70年に渡り世界中の建築物を創ってきた安藤忠男さんから学ぶ、『"本質的"なイノベーション』の起こし方。
『安藤忠雄展-挑戦- 国立新美術館開館10周年』に行ってきました。
安藤さんの設計した建物、ご存知でしょうか。
多くの方が知ってそうな建物ですと、例えばこちら。
■表参道ヒルズ(2006年)
■渋谷駅 東急線(2012年)
多くの方が一度は利用したことがあるかもしれません。
他にも、世界中にある有名な建築物は、例えばこんなものがあったりします。
■光の教会、茨木春日丘教会(1989年)
■南岳山光明寺(2000年)
■上海保利大劇場(2013年)
今回の展示会では、安藤さんが生涯かけて創ってきた建築物の設計図・経緯・模型・実物のレプリカなどが、これでもかというくらい展示されています。

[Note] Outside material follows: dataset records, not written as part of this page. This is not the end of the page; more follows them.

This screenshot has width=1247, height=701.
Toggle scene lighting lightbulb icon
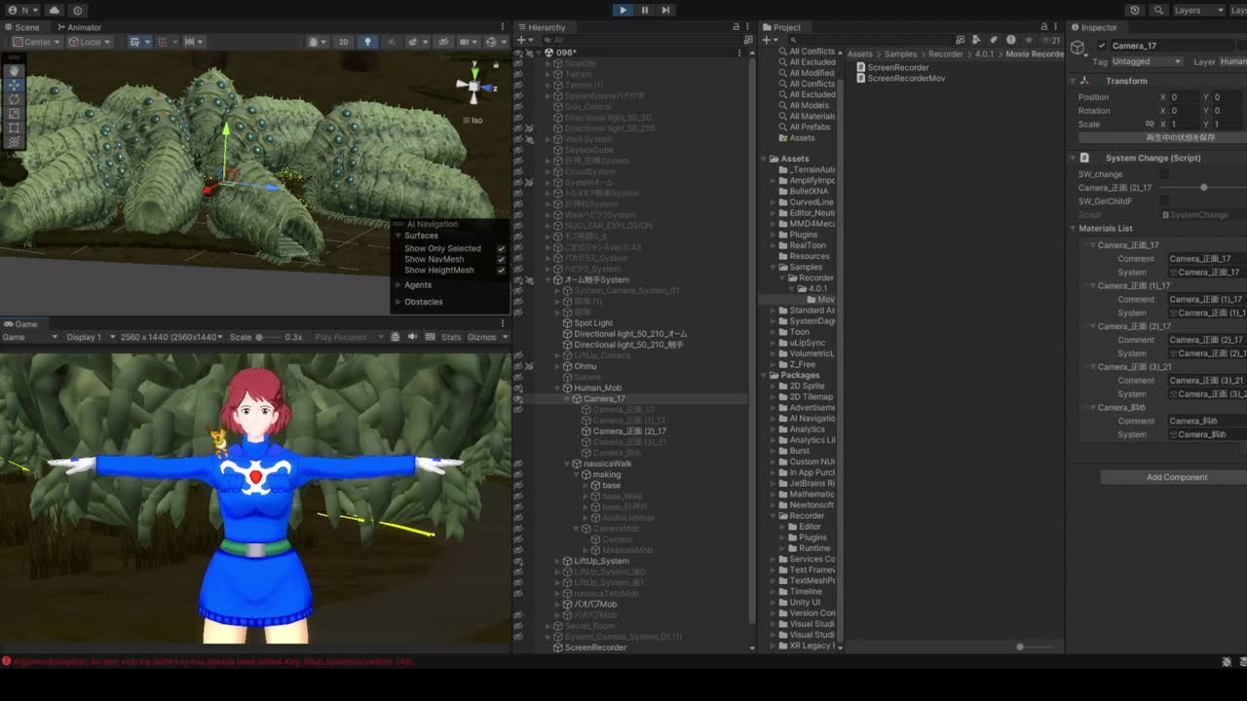367,42
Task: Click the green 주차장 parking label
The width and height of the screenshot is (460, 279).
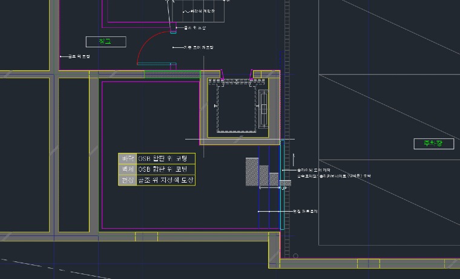Action: (x=433, y=143)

建築の家に生まれ、幼少期は建物の設計図や世界中の建築物の写真集が絵本・おもちゃ替わりとして与えられ育った身としては、もうヨダレものなのです。
あまりに楽しくて、3時間くらいひたすら目を凝らして見て読んで観察していました。
※なんと、「光の教会」の実物大の再現レプリカもあるんですよ。(写真撮影可能なところはここしかなく、、、)

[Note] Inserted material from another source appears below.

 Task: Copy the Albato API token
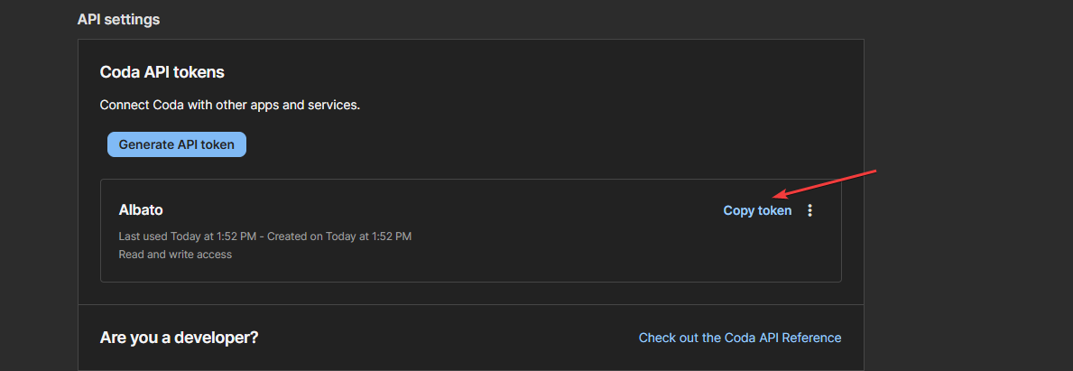pyautogui.click(x=757, y=210)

そんな展示会の終わりあたりで、安藤さんが『挑戦』について語った文章が壁面に書かれていました。
あるもの(建物に刻まれた記憶)を生かして、ないもの(未来へとつながる新たな可能性)をつくるという挑戦です。
彼の作品を見ていると、もともとの国・土地が持つ特徴を引き出しつつも、そこに完全なる新たなものを和えて、旧も新も互いが互いに引き立て合うというような関係を創り出しています。
例えば、アートの島として有名な、瀬戸内にある直島。
ここはベネッセと安藤さんが組んで島全体に様々な建築物・モニュメントがあることで有名ですが、以下のような建築物。

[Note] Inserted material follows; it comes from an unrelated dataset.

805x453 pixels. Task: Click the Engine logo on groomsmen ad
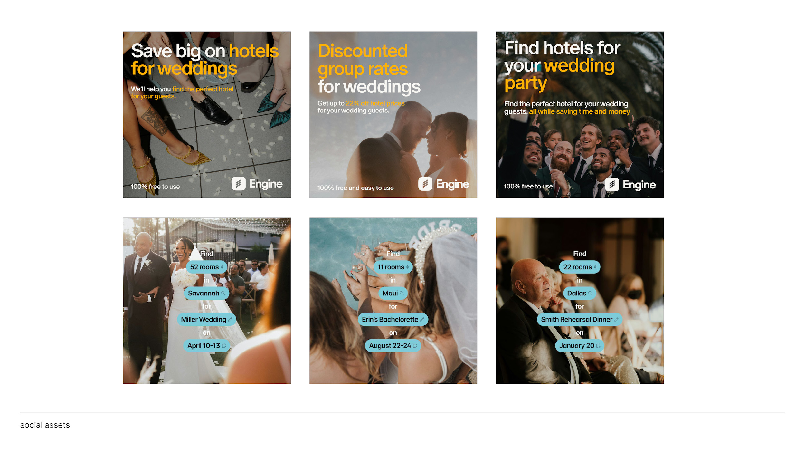[x=630, y=185]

日本の昔ながらの言葉でいうと、『借景』とでも呼ぶのでしょうか。
建物だけでなく、空というものを建物に一体化させるようなこの創り方。
実際にこちらに私も言ったことがあるのですが、昼と夜でまた得る感覚がとても異なっており、心になんとも心地よい安定感を生んでくれる、そんな空間です。
以前こんな記事を書いたことがあります。
■なぜ、最新であるべき『伝統』が最古のものに成り果てたのか。
少し、『伝燈』について引用します。
比叡山延暦寺をご存知でしょうか。
1200年前に最澄が建てたお寺ですが、こちらには「不滅の法燈」と呼ばれる火が1200年前から今に至るまで灯っています。
『あきらけく 後のほとけの み世までも 光り伝えへよ 法のともしび』
この燈火のように、未来永劫、仏の教えが世の闇を照らして人を導きますようにと言う願いを込めた歌と共に最澄が灯した火です。
これ、比叡山の開山以来一度も消えていないそうなのです。実に驚きですよね。
みなさん、火を灯し続ける時に必要なものをご存知ですか?
イメージしていただくと分かりやすいのですが、点けた蝋燭は、放置していればいずれ消えてしまいます。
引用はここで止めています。